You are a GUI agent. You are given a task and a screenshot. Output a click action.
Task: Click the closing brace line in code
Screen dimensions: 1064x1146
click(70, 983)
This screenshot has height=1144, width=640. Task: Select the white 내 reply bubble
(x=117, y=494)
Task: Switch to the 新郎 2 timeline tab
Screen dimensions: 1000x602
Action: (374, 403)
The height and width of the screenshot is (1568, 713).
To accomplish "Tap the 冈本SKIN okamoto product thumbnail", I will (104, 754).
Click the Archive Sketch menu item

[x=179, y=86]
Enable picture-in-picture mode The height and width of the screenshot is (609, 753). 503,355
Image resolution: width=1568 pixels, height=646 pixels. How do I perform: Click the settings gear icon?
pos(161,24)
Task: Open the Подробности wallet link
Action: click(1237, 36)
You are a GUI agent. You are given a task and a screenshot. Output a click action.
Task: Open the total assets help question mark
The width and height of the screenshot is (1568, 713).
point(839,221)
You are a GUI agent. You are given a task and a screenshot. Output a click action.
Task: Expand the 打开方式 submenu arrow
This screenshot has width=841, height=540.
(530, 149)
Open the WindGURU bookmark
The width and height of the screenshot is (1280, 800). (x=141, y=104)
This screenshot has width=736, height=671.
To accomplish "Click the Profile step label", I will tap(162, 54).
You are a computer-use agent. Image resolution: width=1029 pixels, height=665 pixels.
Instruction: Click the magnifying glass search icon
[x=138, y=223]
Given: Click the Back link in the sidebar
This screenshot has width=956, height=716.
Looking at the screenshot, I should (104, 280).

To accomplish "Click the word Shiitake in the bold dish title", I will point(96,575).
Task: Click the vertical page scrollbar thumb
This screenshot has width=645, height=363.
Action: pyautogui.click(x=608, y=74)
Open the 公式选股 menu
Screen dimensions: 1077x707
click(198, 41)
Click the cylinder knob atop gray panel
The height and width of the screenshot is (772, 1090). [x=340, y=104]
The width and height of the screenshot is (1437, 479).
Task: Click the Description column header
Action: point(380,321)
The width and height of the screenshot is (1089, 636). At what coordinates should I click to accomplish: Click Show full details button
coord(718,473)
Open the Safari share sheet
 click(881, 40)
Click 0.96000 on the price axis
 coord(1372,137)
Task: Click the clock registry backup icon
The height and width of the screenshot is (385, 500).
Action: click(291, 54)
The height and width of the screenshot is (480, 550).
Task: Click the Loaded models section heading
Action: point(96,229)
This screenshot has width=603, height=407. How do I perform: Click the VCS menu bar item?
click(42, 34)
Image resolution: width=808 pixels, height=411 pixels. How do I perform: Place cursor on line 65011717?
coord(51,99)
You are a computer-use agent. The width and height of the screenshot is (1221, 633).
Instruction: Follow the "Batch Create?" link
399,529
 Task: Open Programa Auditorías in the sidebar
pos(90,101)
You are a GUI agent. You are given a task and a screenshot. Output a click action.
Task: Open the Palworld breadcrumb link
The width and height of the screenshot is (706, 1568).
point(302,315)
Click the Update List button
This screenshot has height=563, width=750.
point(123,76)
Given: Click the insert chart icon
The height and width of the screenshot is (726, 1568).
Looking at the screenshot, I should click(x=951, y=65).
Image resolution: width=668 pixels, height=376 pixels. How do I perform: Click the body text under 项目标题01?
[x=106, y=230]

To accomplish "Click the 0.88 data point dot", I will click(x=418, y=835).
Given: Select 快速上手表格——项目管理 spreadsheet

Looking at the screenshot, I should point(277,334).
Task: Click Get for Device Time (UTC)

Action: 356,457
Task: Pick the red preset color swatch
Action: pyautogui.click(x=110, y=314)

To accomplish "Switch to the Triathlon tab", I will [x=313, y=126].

^^^^^^^^^^^^^^^^

> [Requirement] What is needed is a word-for-word copy of the material above.

> [Expected output]
You are a GUI agent. You are given a task and a screenshot. Output a click action.
Task: Click the closing brace line in code
Screen dimensions: 1064x1146
click(70, 983)
This screenshot has height=1144, width=640. Task: Select the white 내 reply bubble
(x=117, y=494)
Task: Switch to the 新郎 2 timeline tab
Screen dimensions: 1000x602
Action: (374, 403)
The height and width of the screenshot is (1568, 713).
To accomplish "Tap the 冈本SKIN okamoto product thumbnail", I will (104, 754).
Click the Archive Sketch menu item

[x=179, y=86]
Enable picture-in-picture mode The height and width of the screenshot is (609, 753). 503,355
Image resolution: width=1568 pixels, height=646 pixels. How do I perform: Click the settings gear icon?
pos(161,24)
Task: Open the Подробности wallet link
Action: click(1237, 36)
You are a GUI agent. You are given a task and a screenshot. Output a click action.
Task: Open the total assets help question mark
The width and height of the screenshot is (1568, 713).
point(839,221)
You are a GUI agent. You are given a task and a screenshot. Output a click action.
Task: Expand the 打开方式 submenu arrow
This screenshot has width=841, height=540.
(530, 149)
Open the WindGURU bookmark
The width and height of the screenshot is (1280, 800). (x=141, y=104)
This screenshot has width=736, height=671.
To accomplish "Click the Profile step label", I will tap(162, 54).
You are a computer-use agent. Image resolution: width=1029 pixels, height=665 pixels.
Instruction: Click the magnifying glass search icon
[x=138, y=223]
Given: Click the Back link in the sidebar
This screenshot has width=956, height=716.
Looking at the screenshot, I should (104, 280).

To accomplish "Click the word Shiitake in the bold dish title", I will point(96,575).
Task: Click the vertical page scrollbar thumb
This screenshot has width=645, height=363.
Action: pyautogui.click(x=608, y=74)
Open the 公式选股 menu
Screen dimensions: 1077x707
click(198, 41)
Click the cylinder knob atop gray panel
The height and width of the screenshot is (772, 1090). [x=340, y=104]
The width and height of the screenshot is (1437, 479).
Task: Click the Description column header
Action: point(380,321)
The width and height of the screenshot is (1089, 636). At what coordinates should I click to accomplish: Click Show full details button
coord(718,473)
Open the Safari share sheet
 click(881, 40)
Click 0.96000 on the price axis
 coord(1372,137)
Task: Click the clock registry backup icon
The height and width of the screenshot is (385, 500).
Action: click(291, 54)
The height and width of the screenshot is (480, 550).
Task: Click the Loaded models section heading
Action: point(96,229)
This screenshot has width=603, height=407. How do I perform: Click the VCS menu bar item?
click(42, 34)
Image resolution: width=808 pixels, height=411 pixels. How do I perform: Place cursor on line 65011717?
coord(51,99)
You are a computer-use agent. The width and height of the screenshot is (1221, 633).
Instruction: Follow the "Batch Create?" link
399,529
 Task: Open Programa Auditorías in the sidebar
pos(90,101)
You are a GUI agent. You are given a task and a screenshot. Output a click action.
Task: Open the Palworld breadcrumb link
The width and height of the screenshot is (706, 1568).
point(302,315)
Click the Update List button
This screenshot has height=563, width=750.
point(123,76)
Given: Click the insert chart icon
The height and width of the screenshot is (726, 1568).
Looking at the screenshot, I should click(x=951, y=65).
Image resolution: width=668 pixels, height=376 pixels. How do I perform: Click the body text under 项目标题01?
[x=106, y=230]

To accomplish "Click the 0.88 data point dot", I will click(x=418, y=835).
Given: Select 快速上手表格——项目管理 spreadsheet

Looking at the screenshot, I should point(277,334).
Task: Click Get for Device Time (UTC)

Action: 356,457
Task: Pick the red preset color swatch
Action: pyautogui.click(x=110, y=314)

To accomplish "Switch to the Triathlon tab", I will [x=313, y=126].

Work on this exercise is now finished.